A comienzo de este año asistimos a la edición del último volumen responsable de la dupla Aguilar y Cabrerizo; su definitivo, y no solo por la cantidad de páginas, La Codorniz, subtitulado De la revista a la pantalla (y viceversa). En él, sus autores establecen sin sombra de duda que: 1) Los creadores que pasaron por aquella revista estuvieron relacionados de una u otra forma con el cine, 2) Fueron los responsables de un «Nuevo Humor» que empezó siendo una cosa y terminó siendo otra, y 3) A pesar del cambio, siguió siguiendo Nuevo Humor, en la revista, y en el cine. 

¿Y qué es, resumiendo, ese nuevo humor, que tanto proclaman dentro de La Codorniz? Pues prescindir de las figuras habituales (sacadas del folclore) para no caer en el «paisanaje», no hacer chistes tradicionales, sí en cambio abrir el foco a otros países y traer las nuevas olas de humor que estaban haciendo en Italia, Francia, Reino Unido,  y que están profundamente unidas a los nuevos movimientos literarios, que son muy bien conocidos por quienes fundan y sacan el domingo 8 de junio de 1941 el primer número de esta revista humorística, que debe su nombre a ser la contrapartida de La Ametralladora, revista en la que estaban casi todos los que la fundan, y que termina poco antes. Porque el nuevo humor ya existía, se venía pergeñando en aventuras anteriores. Miguel Mihura le pide la portada a Tono; y a Herreros la contraportada y la rotulación.

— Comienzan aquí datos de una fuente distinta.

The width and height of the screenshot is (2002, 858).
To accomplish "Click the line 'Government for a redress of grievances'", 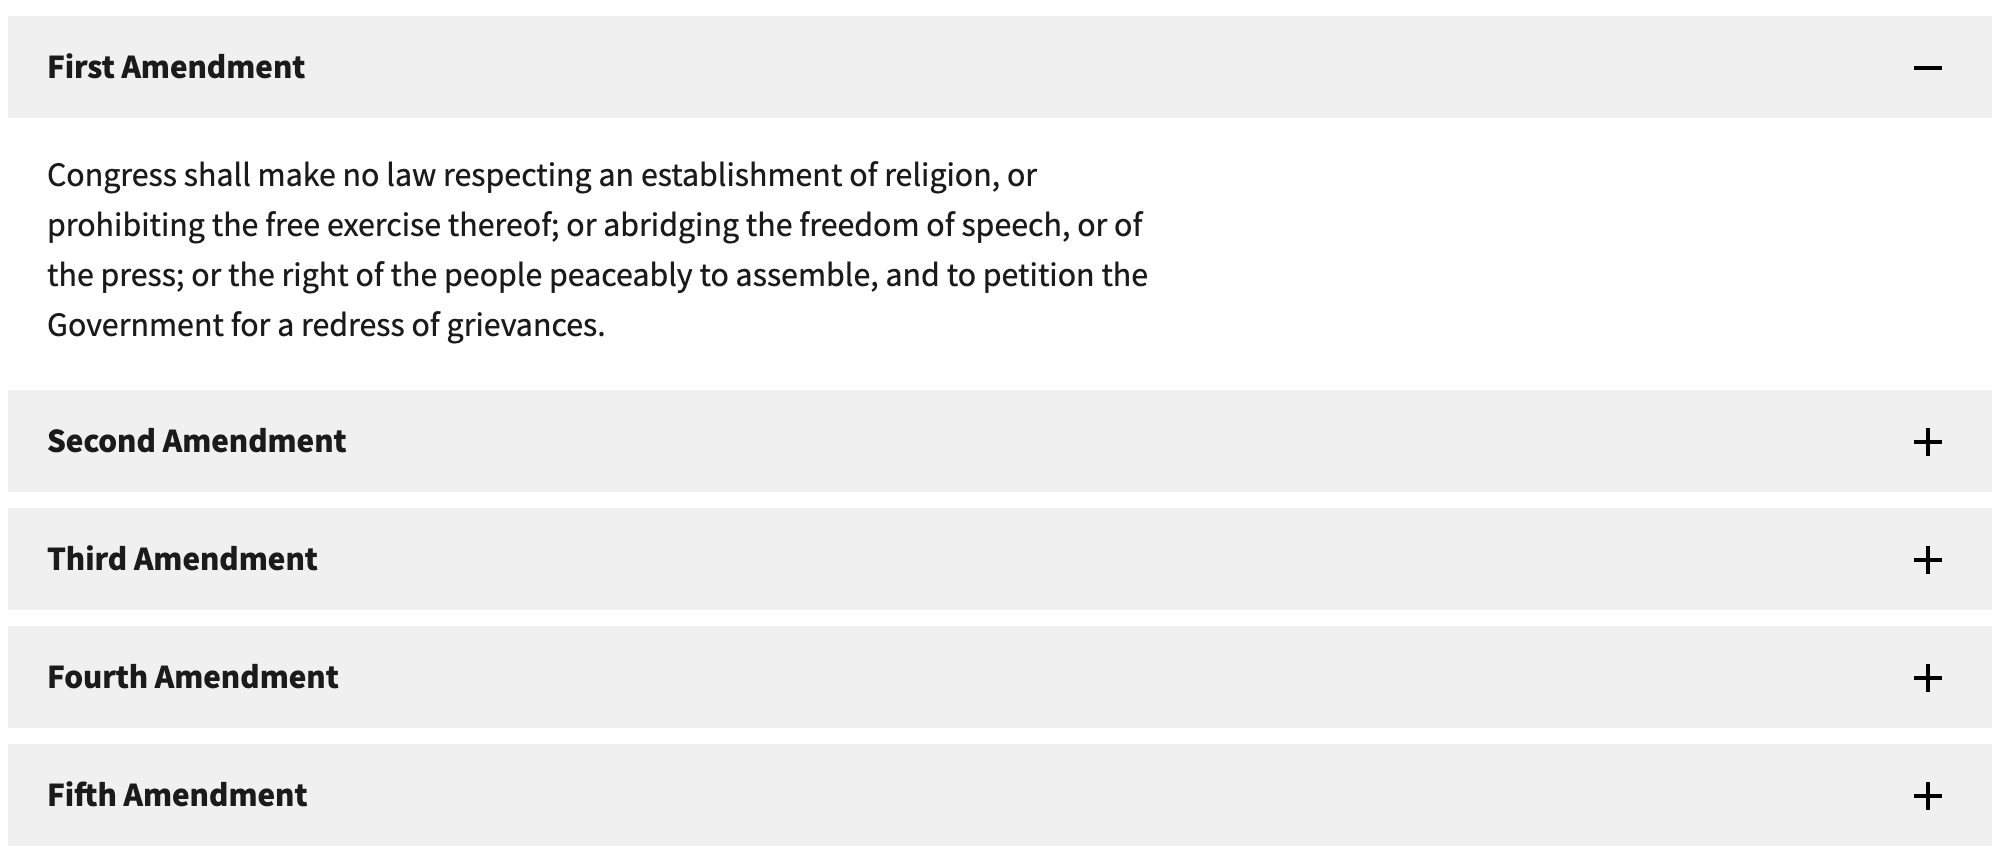I will point(326,326).
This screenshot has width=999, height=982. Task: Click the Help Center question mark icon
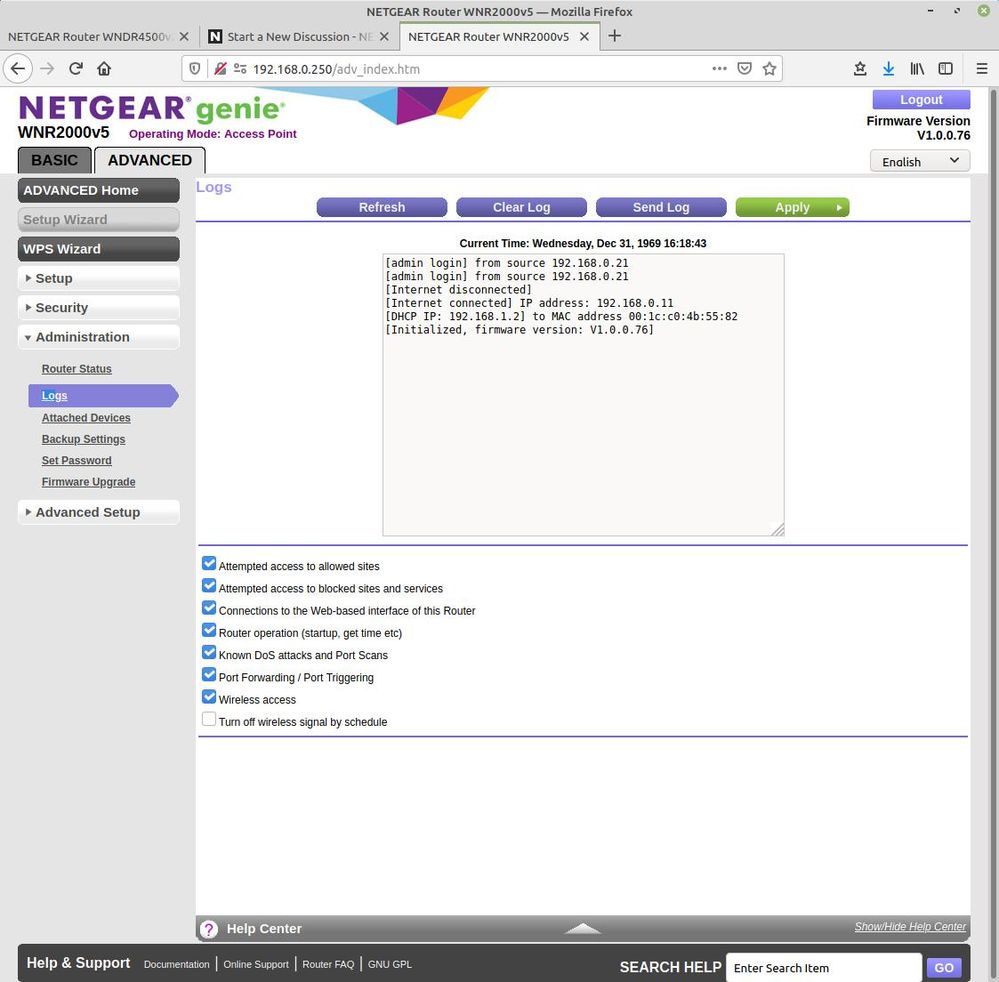209,929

Su formato: 26 x 35 cm., como los periódicos de información general, y veinticautro páginas grapadas a caballete. Hasta 1977 los presentaban sin foliación, y en dos tintas (negro y rojo). En los primeros años la portada era siempre igual, la mancheta en rojo en la parte superior con las letras de codorniz. Luego en la gran parte central un chiste, y en lo que sobraba del título con la esquina izquierda, un espacio en negro donde se ponía desde información sobre la revista o chistes. A veces se ponían tonos sonrosados en los personajes. Más adelante, la portada se fue deconstruyendo. Y la parte interior, también.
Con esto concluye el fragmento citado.